━━ Extracted data
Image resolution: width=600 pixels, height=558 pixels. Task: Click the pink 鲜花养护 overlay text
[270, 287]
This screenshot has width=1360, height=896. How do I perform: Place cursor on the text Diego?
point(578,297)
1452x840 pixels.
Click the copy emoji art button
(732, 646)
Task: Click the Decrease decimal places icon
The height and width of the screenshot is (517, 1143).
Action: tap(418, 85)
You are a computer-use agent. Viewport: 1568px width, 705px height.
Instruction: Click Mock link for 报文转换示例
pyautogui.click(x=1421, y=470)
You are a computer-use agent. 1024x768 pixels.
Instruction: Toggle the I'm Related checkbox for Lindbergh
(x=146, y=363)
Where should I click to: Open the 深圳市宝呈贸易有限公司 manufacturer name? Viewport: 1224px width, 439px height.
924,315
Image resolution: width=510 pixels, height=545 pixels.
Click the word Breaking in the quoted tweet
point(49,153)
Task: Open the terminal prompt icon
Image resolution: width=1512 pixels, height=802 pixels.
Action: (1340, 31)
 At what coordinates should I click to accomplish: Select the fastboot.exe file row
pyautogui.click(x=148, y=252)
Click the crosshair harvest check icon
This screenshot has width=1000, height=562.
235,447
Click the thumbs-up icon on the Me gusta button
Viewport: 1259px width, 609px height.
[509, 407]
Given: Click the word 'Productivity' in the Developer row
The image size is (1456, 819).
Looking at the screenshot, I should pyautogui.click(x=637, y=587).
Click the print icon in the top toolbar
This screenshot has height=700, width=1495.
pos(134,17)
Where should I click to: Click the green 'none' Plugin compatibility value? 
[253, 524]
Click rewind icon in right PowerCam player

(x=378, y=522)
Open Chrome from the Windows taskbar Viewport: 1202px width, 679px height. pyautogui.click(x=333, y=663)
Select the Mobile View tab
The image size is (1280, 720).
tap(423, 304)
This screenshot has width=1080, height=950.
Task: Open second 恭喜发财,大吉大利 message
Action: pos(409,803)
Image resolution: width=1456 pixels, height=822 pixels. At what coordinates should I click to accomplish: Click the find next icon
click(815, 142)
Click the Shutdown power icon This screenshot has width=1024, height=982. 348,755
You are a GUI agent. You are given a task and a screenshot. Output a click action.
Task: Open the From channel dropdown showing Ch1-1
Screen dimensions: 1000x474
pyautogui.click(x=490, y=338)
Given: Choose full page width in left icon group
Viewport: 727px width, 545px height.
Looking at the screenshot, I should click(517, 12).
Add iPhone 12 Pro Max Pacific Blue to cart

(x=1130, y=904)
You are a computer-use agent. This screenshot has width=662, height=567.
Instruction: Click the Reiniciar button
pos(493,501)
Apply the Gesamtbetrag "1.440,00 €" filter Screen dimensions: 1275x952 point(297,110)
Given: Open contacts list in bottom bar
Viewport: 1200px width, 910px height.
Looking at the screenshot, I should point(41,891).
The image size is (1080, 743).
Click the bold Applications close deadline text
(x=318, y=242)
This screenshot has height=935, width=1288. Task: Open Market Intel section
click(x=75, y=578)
━━━━
**Problem statement**
An exact transcription of all the material above is the expected answer.

**Result of this exercise**
Image resolution: width=600 pixels, height=558 pixels. Task: Click the pink 鲜花养护 overlay text
[270, 287]
This screenshot has width=1360, height=896. How do I perform: Place cursor on the text Diego?
point(578,297)
1452x840 pixels.
Click the copy emoji art button
(732, 646)
Task: Click the Decrease decimal places icon
The height and width of the screenshot is (517, 1143).
Action: tap(418, 85)
You are a computer-use agent. Viewport: 1568px width, 705px height.
Instruction: Click Mock link for 报文转换示例
pyautogui.click(x=1421, y=470)
You are a computer-use agent. 1024x768 pixels.
Instruction: Toggle the I'm Related checkbox for Lindbergh
(x=146, y=363)
Where should I click to: Open the 深圳市宝呈贸易有限公司 manufacturer name? Viewport: 1224px width, 439px height.
924,315
Image resolution: width=510 pixels, height=545 pixels.
Click the word Breaking in the quoted tweet
point(49,153)
Task: Open the terminal prompt icon
Image resolution: width=1512 pixels, height=802 pixels.
Action: (1340, 31)
 At what coordinates should I click to accomplish: Select the fastboot.exe file row
pyautogui.click(x=148, y=252)
Click the crosshair harvest check icon
This screenshot has width=1000, height=562.
235,447
Click the thumbs-up icon on the Me gusta button
Viewport: 1259px width, 609px height.
[509, 407]
Given: Click the word 'Productivity' in the Developer row
The image size is (1456, 819).
Looking at the screenshot, I should pyautogui.click(x=637, y=587).
Click the print icon in the top toolbar
This screenshot has height=700, width=1495.
pos(134,17)
Where should I click to: Click the green 'none' Plugin compatibility value? 
[253, 524]
Click rewind icon in right PowerCam player

(x=378, y=522)
Open Chrome from the Windows taskbar Viewport: 1202px width, 679px height. pyautogui.click(x=333, y=663)
Select the Mobile View tab
The image size is (1280, 720).
tap(423, 304)
This screenshot has width=1080, height=950.
Task: Open second 恭喜发财,大吉大利 message
Action: pos(409,803)
Image resolution: width=1456 pixels, height=822 pixels. At what coordinates should I click to accomplish: Click the find next icon
click(815, 142)
Click the Shutdown power icon This screenshot has width=1024, height=982. 348,755
You are a GUI agent. You are given a task and a screenshot. Output a click action.
Task: Open the From channel dropdown showing Ch1-1
Screen dimensions: 1000x474
pyautogui.click(x=490, y=338)
Given: Choose full page width in left icon group
Viewport: 727px width, 545px height.
Looking at the screenshot, I should click(517, 12).
Add iPhone 12 Pro Max Pacific Blue to cart

(x=1130, y=904)
You are a computer-use agent. This screenshot has width=662, height=567.
Instruction: Click the Reiniciar button
pos(493,501)
Apply the Gesamtbetrag "1.440,00 €" filter Screen dimensions: 1275x952 point(297,110)
Given: Open contacts list in bottom bar
Viewport: 1200px width, 910px height.
Looking at the screenshot, I should point(41,891).
The image size is (1080, 743).
Click the bold Applications close deadline text
(x=318, y=242)
This screenshot has height=935, width=1288. Task: Open Market Intel section
click(x=75, y=578)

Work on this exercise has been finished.